Go over the data below line by line, and state how many lines contain the string "computer". Give the number only.

------ EXTRACTED ENTRIES

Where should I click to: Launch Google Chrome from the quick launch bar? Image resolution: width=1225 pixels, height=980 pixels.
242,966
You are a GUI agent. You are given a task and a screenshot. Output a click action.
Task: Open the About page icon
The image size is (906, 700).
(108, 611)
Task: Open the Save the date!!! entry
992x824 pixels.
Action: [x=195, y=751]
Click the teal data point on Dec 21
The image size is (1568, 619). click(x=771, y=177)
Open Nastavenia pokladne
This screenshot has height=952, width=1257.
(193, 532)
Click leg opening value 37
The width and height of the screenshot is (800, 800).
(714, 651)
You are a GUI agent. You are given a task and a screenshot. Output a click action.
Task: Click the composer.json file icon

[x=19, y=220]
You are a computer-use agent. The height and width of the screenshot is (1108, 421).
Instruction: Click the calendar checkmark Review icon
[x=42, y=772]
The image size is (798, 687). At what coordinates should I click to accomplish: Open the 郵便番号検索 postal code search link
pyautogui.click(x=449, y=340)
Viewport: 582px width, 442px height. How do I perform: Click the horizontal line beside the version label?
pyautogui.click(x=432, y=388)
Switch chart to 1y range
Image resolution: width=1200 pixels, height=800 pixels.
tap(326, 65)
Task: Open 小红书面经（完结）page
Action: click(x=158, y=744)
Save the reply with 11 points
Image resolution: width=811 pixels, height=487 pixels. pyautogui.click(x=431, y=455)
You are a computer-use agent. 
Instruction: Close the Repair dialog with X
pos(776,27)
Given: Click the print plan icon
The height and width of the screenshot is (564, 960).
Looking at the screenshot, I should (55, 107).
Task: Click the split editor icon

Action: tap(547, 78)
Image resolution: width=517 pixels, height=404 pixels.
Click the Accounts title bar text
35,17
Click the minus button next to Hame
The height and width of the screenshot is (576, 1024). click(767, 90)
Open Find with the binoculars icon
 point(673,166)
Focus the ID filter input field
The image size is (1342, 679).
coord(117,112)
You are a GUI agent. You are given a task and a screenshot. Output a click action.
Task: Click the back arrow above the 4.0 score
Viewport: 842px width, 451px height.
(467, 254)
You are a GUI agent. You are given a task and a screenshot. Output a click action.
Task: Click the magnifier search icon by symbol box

------------

## COMPLETED EXERCISE
2